各特徴がブランドメッセージングでどのように聞こえるかを説明する。例: すべての人を受け入れる: オーディエンスを温かく迎え入れます。私たちは親しみやすく、理解力があります。共感的な言葉を使い、多様性を称賛します。
特徴を具体的に示すための実践的なヒント。例: OK: 多様性を受け入れる言葉を使う。尊重する姿勢を持つ。人々の個性を認める。NG: 排他的な態度を取る。専門用語を使いすぎる。
ブランドボイスを決めたら、ブランドがどのようにコミュニケーションを図り、どのようにブランドを表現するのかに関してメンバー全員が足並みを揃えられるようにベストプラクティスを文書にまとめます。スタイルガイドと同じように、この文書はメディアやコンテキストに応じてどのようにブランドボイスとブランドトーンを使うべきかについて具体例を記します。
明確で確固たるブランドボイスを策定するとブランド独自の個性を示せるようになり、またブランド認知とブランドへの愛着を高める効果も見込めます。これはあらゆるブランドが求めているものです。

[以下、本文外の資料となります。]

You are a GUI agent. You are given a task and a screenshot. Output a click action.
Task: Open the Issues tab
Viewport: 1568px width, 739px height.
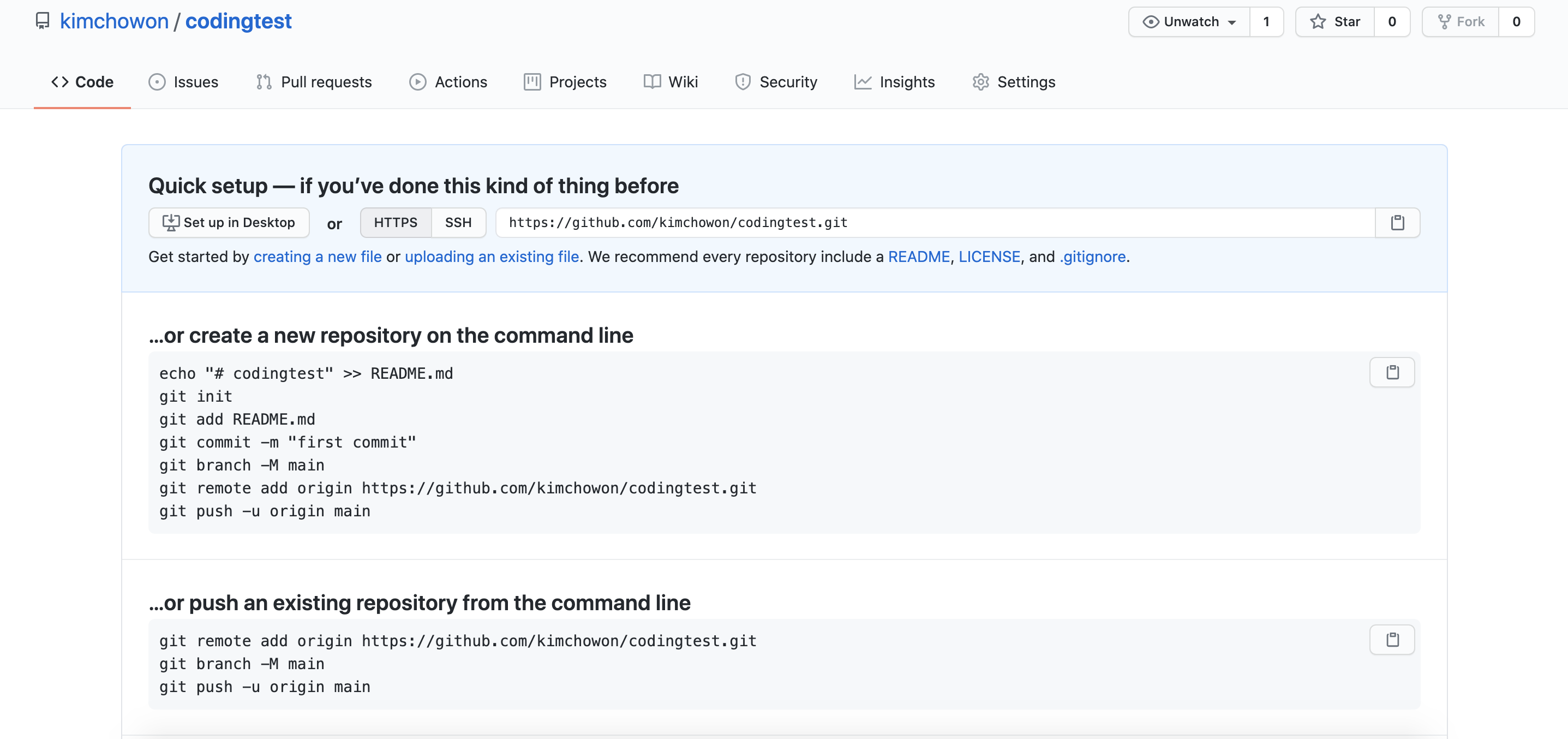click(x=183, y=81)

ブランドボイスは、人々の記憶に残るブランドを作る上で重要な役割を果たしますが、それは第一歩にすぎません。注目を集めるには、ブランドメッセージを発信する必要があります。幸い、ワークマネジメントソフトウェアは、マーケティングチームがプロジェクトをコーディネートし、実行するのに役立つため、ブランドの注目度を高めるキャンペーンを立ち上げることができます。